In order to fairly compare competing models, we must first try to find out what is the best each model can do. Practically speaking, this means that we have to find the values of the models’ parameters that give the closest correspondence between model predictions and data. Parameter estimation can be challenging even when we are fairly confident in the ability of a single model to explain the dynamics.

As a simple example for use in this lesson, we’ll focus on the classical SIR model (Kermack and McKendrick 1927). This model’s simplicity allows us to postpone many of the complexities that will arise as we grapple with real data. However, it enjoys the feature that many complexities can be incorporated as modifications and extensions of the model. The model divides a population of hosts into three classes: susceptible, infected, recovered. The model describes how the portion of the population in each of these classes changes with time. Births are modeled as flows from “elsewhere” into the susceptible class; deaths are modeled as flows from the S, I, or R compartment into “elsewhere”. If \(S\), \(I\), and \(R\) refer to the numbers of individuals in each compartment, then these **state variables** change according to the following system of differential equations: \[\begin{aligned}
\frac{dS}{dt} &= B-\lambda\,S-\mu\,S\\
\frac{dI}{dt} &= \lambda\,S-\gamma\,I-\mu\,I\\
\frac{dR}{dt} &= \gamma\,I-\mu\,R.\\
\end{aligned}\] Here, \(B\) is the crude birth rate (births per unit time), \(\mu\) is the death rate and \(\gamma\) is the recovery rate. We’ll assume that the force of infection, \(\lambda\), has the form \[\lambda = \beta\,\frac{I}{N},\] so that the risk of infection a susceptible faces is proportional to the *prevalence* (the fraction of the population that is infected). This is known as the assumption of frequency-dependent transmission.

Biweekly data for outbreaks of measles in three communities within Niamey, Niger (Grais et al. 2006) are provided on the course website. To download and plot the data, do, e.g.,

```
niamey <- read.csv("http://kingaa.github.io/clim-dis/parest/niamey.csv")
ggplot(niamey,mapping=aes(x=biweek,y=measles,color=community))+
geom_line()+geom_point()
```

Although focused on stochastic models, **pomp** provides facilities for dealing with the important special case of deterministic dynamics. The “Working with ODE models” tutorial shows how deterministic models are implemented and solved.

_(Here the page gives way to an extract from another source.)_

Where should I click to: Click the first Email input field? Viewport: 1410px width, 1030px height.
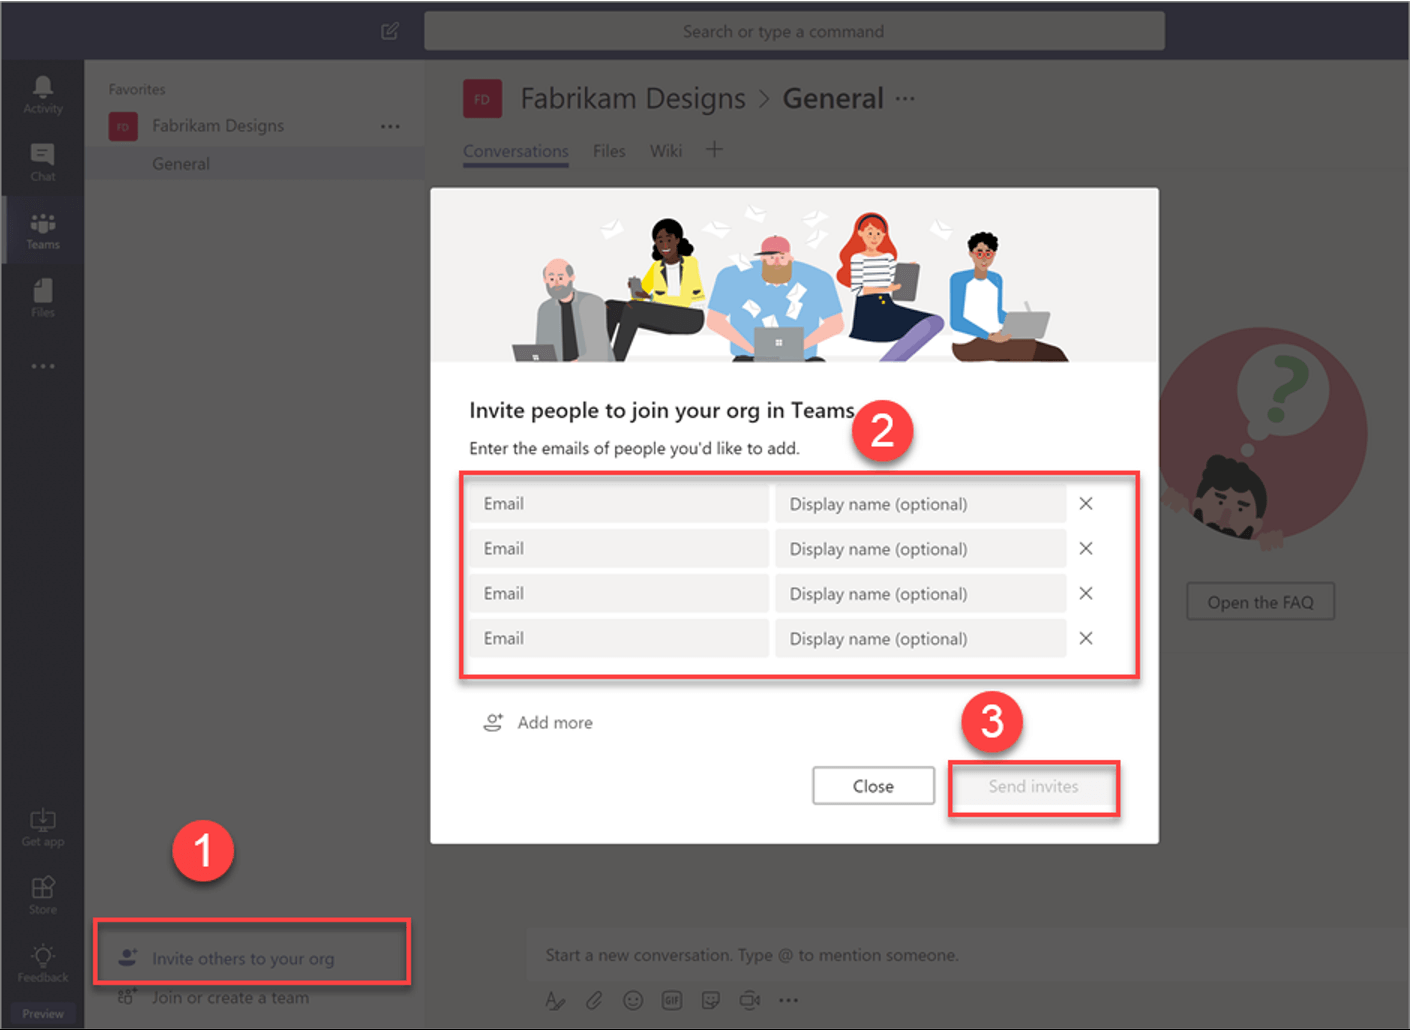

A classical approach to the estimation of parameters is to identify informative features of a dataset and then choose parameters in a model so as to match those features. This *feature matching* approach is sometimes known as the *generalized method of moments* and is experiencing something of a revival in recent years. Here, we give some examples of this approach in the specific context of a single epidemic curve, modeled as a closed SIR epidemic.

During the early stages of an SIR outbreak, the number of infected individuals \(I\) at time \(t\) is approximately \[I(t)\;\approx\;I_0\,e^{(R_0-1)\,(\gamma+\mu)\,t}\] where \(I_0\) is the (small) number of infectives at time \(0\), \(\frac{1}{\gamma}\) is the infectious period, and \(\frac{1}{\mu}\) is the host lifespan. Taking logs of both sides, we get \[\log{I}\;\approx\;\log{I_0}+(R_0-1)\,(\gamma+\mu)\,t,\] which implies that a semi-log plot of \(I\) vs \(t\) should be approximately linear with a slope proportional to \(R_0-1\) and the recovery rate.

Let us plot the Niamey measles data (Grais et al. 2006) from community “A” in this way to see if this is the case.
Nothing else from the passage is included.